A grey inauspicious sky hung low over the harbor, not inspiring for a morning sail. Still they sat there, seemingly unaware that the tide had gone out, leaving them aground.
If I only had a good magnifying glass I could, as Joshua Moore does in his analyses of old photos, discover history-identify which of the not-too-clear bobbing masts is ours-pick out points on the opposite shore I knew well.
However Moore brings more than good magnifying equipment to the utterly fascinating 50 images included here, a mere hint of the special photographic feature that appears in each monthly issue of Down East magazine.

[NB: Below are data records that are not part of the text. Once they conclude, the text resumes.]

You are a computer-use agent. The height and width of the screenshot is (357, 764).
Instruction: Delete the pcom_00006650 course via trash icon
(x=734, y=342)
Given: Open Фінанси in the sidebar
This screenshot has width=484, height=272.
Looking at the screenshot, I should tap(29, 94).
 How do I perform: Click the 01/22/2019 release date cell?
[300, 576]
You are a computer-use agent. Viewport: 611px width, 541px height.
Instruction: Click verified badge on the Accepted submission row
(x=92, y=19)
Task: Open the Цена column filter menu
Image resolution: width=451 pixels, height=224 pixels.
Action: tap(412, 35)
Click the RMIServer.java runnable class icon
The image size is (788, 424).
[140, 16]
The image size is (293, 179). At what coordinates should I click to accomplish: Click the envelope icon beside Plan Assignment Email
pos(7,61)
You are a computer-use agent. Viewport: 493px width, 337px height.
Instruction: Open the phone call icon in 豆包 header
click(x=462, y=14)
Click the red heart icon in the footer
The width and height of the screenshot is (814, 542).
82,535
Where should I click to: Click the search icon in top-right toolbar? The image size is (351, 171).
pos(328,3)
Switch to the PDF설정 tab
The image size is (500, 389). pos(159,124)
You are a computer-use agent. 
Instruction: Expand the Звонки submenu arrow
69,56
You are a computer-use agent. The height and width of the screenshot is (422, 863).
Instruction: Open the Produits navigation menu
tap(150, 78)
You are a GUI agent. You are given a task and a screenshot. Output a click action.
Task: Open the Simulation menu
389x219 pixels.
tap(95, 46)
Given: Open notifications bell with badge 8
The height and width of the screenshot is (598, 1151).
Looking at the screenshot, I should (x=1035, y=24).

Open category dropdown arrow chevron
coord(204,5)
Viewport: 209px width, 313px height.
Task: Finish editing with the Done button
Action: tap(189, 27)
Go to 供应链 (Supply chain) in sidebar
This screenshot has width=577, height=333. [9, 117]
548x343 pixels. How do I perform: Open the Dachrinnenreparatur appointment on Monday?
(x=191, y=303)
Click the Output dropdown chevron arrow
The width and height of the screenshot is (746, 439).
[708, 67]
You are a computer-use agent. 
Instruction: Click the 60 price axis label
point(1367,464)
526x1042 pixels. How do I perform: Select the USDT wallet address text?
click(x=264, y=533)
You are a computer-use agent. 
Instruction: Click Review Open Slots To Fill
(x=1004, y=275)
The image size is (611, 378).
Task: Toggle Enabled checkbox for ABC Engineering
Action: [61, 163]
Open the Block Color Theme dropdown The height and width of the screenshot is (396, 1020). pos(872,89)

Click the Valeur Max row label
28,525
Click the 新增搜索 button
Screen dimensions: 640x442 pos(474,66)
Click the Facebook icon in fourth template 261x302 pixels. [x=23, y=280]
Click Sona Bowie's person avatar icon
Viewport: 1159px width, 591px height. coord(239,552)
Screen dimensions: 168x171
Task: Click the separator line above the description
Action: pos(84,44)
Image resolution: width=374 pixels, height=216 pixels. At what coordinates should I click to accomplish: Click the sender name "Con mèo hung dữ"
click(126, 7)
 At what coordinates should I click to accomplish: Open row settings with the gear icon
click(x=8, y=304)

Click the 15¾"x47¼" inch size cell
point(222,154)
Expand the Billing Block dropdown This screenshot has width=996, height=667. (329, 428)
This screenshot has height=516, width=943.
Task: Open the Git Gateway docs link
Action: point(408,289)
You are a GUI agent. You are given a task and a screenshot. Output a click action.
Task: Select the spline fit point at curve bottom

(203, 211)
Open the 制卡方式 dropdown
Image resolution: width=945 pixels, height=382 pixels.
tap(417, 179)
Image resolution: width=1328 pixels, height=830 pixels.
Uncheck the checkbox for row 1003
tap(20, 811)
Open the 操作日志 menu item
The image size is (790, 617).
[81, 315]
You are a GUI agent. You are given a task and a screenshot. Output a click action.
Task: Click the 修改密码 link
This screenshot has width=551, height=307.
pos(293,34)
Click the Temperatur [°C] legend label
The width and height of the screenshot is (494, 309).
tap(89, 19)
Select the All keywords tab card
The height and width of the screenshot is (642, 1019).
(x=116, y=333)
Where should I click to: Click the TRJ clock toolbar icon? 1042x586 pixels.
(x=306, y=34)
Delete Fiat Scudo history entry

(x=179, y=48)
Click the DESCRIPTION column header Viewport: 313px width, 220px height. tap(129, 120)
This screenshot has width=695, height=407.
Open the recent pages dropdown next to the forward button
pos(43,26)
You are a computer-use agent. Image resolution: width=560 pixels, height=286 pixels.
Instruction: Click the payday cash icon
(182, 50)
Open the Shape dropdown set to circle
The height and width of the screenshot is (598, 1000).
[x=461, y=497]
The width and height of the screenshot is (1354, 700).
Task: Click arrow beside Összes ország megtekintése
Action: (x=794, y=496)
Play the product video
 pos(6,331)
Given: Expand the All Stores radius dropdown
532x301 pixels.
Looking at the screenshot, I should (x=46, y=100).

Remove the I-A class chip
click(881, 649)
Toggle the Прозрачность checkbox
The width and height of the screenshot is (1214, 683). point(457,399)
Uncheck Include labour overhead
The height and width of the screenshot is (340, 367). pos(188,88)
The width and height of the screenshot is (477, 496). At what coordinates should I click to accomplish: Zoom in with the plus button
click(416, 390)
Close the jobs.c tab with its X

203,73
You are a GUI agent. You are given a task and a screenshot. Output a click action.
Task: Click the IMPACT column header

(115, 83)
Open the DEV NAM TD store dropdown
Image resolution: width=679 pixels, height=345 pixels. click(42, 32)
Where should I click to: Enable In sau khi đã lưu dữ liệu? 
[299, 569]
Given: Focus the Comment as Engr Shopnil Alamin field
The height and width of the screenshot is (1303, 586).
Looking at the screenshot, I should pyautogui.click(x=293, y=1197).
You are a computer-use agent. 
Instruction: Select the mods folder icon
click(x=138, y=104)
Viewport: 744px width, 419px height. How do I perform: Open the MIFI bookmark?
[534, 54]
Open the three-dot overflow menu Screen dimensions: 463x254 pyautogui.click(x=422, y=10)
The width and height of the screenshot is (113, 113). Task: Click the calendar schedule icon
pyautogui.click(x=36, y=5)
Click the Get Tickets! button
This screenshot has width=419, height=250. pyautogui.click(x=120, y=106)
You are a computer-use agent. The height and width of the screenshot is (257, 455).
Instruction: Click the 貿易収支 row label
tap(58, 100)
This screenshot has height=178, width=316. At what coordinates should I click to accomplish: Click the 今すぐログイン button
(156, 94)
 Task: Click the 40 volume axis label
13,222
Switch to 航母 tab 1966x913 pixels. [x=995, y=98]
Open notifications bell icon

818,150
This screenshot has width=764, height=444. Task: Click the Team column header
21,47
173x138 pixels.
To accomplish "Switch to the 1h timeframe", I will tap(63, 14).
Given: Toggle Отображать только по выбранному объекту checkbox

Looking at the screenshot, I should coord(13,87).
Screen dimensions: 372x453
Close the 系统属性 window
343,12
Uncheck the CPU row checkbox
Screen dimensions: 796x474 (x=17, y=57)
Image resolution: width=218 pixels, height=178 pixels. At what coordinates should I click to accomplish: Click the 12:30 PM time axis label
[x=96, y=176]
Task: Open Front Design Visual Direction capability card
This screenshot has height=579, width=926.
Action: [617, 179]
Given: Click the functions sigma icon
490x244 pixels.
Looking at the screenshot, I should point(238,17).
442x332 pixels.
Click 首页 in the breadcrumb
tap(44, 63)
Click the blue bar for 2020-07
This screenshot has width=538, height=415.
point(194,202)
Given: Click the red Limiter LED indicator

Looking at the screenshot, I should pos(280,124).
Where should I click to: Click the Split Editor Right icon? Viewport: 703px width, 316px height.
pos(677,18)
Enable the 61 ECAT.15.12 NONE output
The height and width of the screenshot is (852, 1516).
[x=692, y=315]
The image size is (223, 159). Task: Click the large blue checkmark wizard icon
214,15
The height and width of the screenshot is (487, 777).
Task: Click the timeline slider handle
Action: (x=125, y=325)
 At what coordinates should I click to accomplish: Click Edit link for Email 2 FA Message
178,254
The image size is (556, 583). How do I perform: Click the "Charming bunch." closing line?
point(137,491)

He brings humor and esoteric bits of history, glimpses of oddball occupations, old-fashioned machinery. Really grasping the details sometimes partially obscured in vintage photographs, is, Moore tells us, like “walking around virtually any municipality-as much an exercise in time travel as sightseeing.”
Each vintage photo each is accompanied here on the opposing page by Moore’s lively commentary and frequent surprising information that makes this feature in Down East often the first thing people turn to when the monthly appears on their doorstep. The arresting images were found through Moore’s diligent searches through library and historical society archives, probing the depths of the internet, or just sent to him at the magazine-old photos for which the sender often has no notion of the historical reference.
There is on page 49, for instant, a picture of an odd incredibly ugly building with what appears to be a ship’s bow on one end. It is 1897 and beneath the added on second floor lies the great U.S.S. Constitution, Old Ironsides herself with remnants of her heroic past still evident. The carved billet head and bow appear to be intact as well as some of the shrouds still attached to the mizzen, main and foremast. She is about to be shipped from Kittery to Boston, her incredibly awful second floor to be removed, “her hideous deckhouse removed and her dignity restored.”
There is on page 93 the startling disturbing view of a Klu Klux Klan march in 1923 in Milo, Maine. The Klan’s rise in Maine was short-lived, Moore relates, along with other details of this upsetting, but preserved, image.
Why are two nurses sitting (entirely clothed) in a claw-footed bathtub on page 53? Or a gorgeous 1914 Packard convertible with its elegant tufted leather seats, half submerged in a tidal marsh, mostly unharmed from its crash through a wooden bridge? (see page 95). Just two examples of why you will find it difficult to tear yourself away from Moore’s collection.
My favorite-staged though it probably was-is page 41. An ardent journalist, not to be deterred by the cold of a Maine winter, sits heavily wrapped beside, indeed half in, his feet resting on a shelf, a huge new 1882 stove, steam ascending from a teapot over a black burner, his typewriter, a worth Remington 2 Standard over the right front burner. Moore describes aspects of this new kitchen appliance made in Bangor.
“A photograph captures a split-second of history,” Moore tells us. He searches for more than the photographic details, finding, in talking to people: “I have learned that all the modern gadgets in the world do not compare to personal interviews in unlocking the information hidden within a vintage photograph.”
The Ship Shop, a nautical accessories shop in Huntington, New York, bought my photo, using it on the cover of their next catalog. It captured, the editor told me, the joy the two men always manifested about the water, the water life. Shortly after, both men would be dead. I have, though, that concrete moment, a split moment, a split-second of family history.